[JOB] Reproduce the items verbatim, from the line containing "The width and" through the line containing "click(x=33, y=303)", including both of those lines. Leave the pictures out of your copy.

[DATA IN THIS EXERCISE]
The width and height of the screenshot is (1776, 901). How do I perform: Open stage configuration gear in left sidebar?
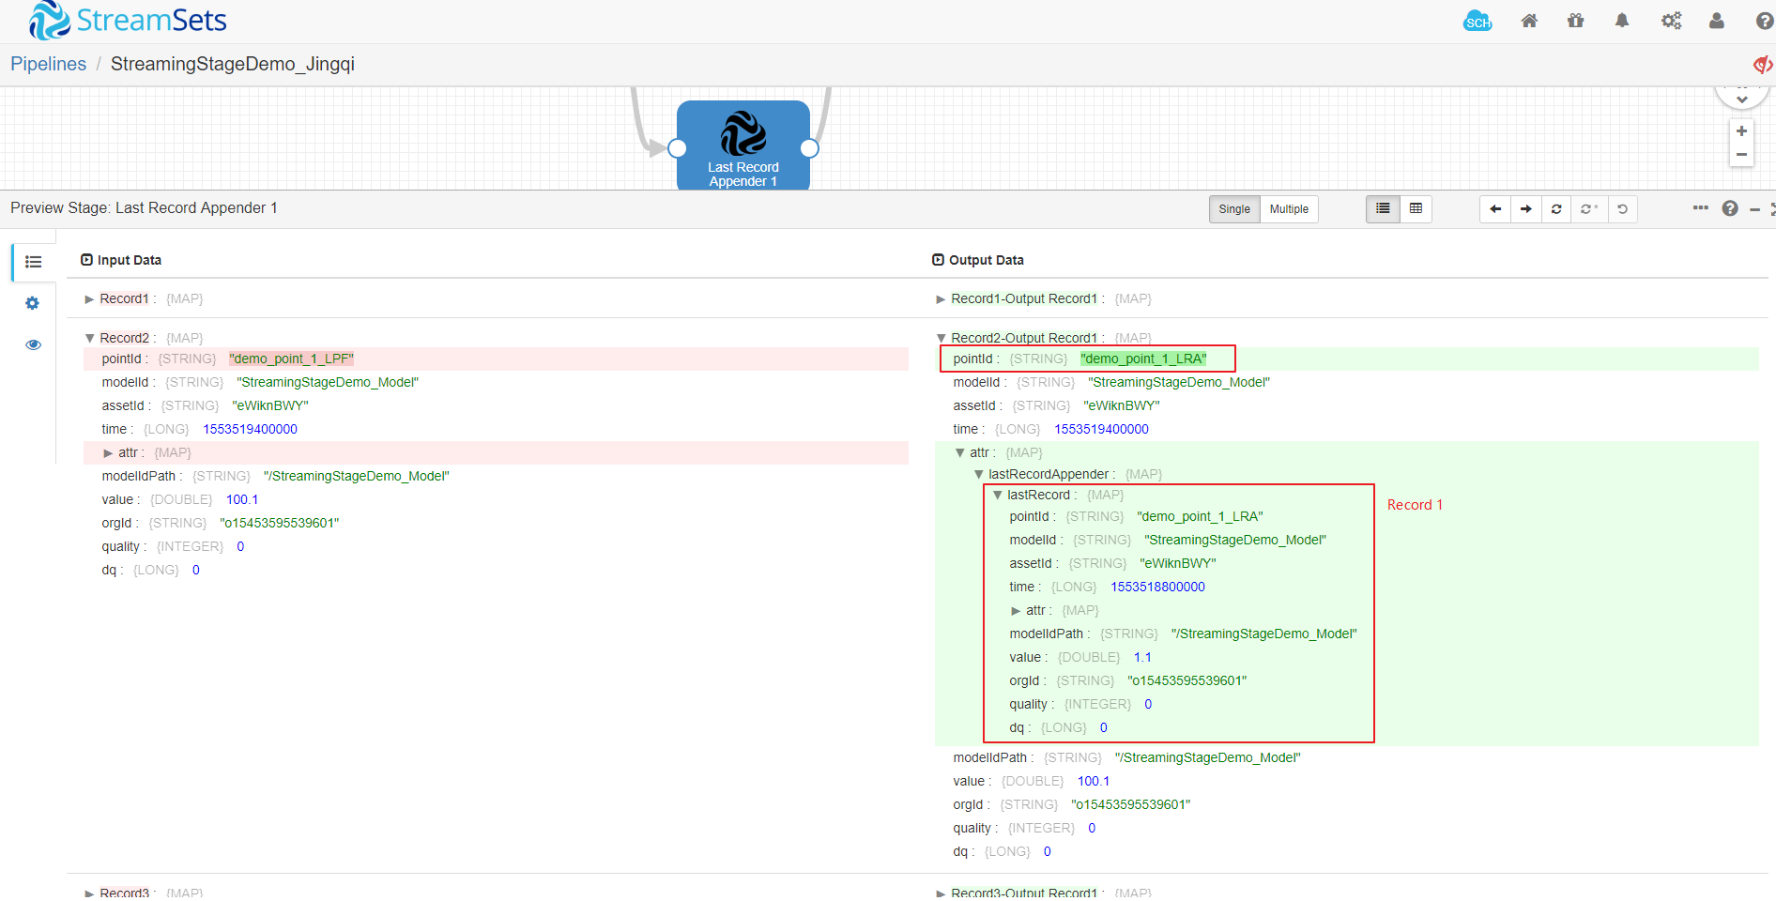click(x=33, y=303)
--
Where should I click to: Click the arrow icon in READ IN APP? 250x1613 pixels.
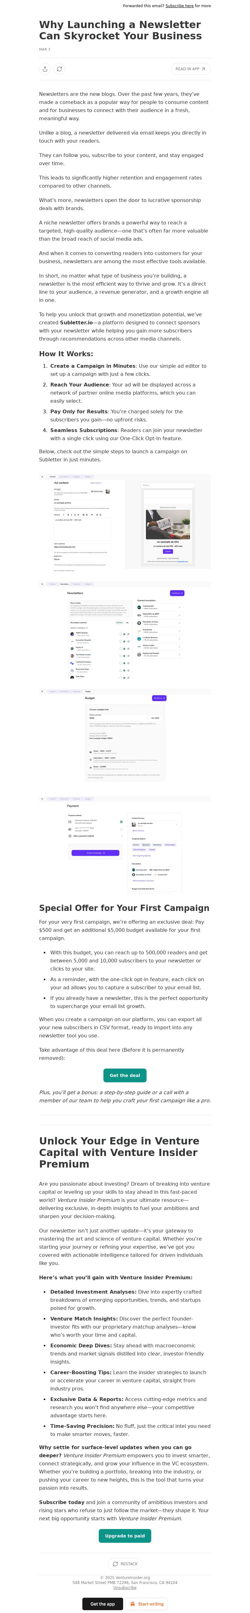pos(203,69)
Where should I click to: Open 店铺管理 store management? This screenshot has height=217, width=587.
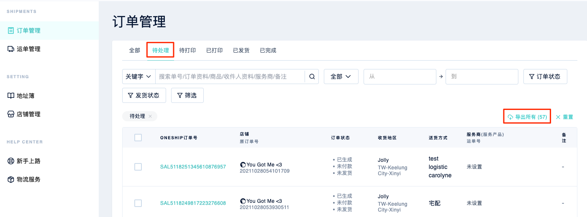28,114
--
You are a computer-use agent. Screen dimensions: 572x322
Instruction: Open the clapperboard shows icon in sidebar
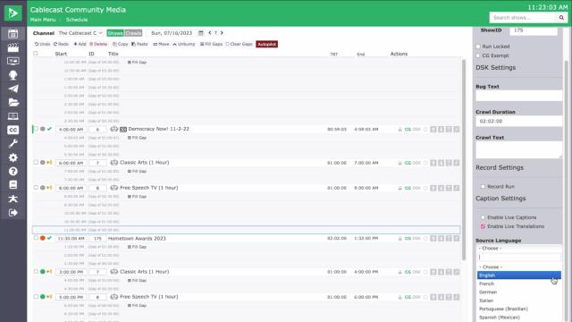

[FULL SOLUTION]
The width and height of the screenshot is (1776, 901). How do I perform: Open stage configuration gear in left sidebar?
click(x=33, y=303)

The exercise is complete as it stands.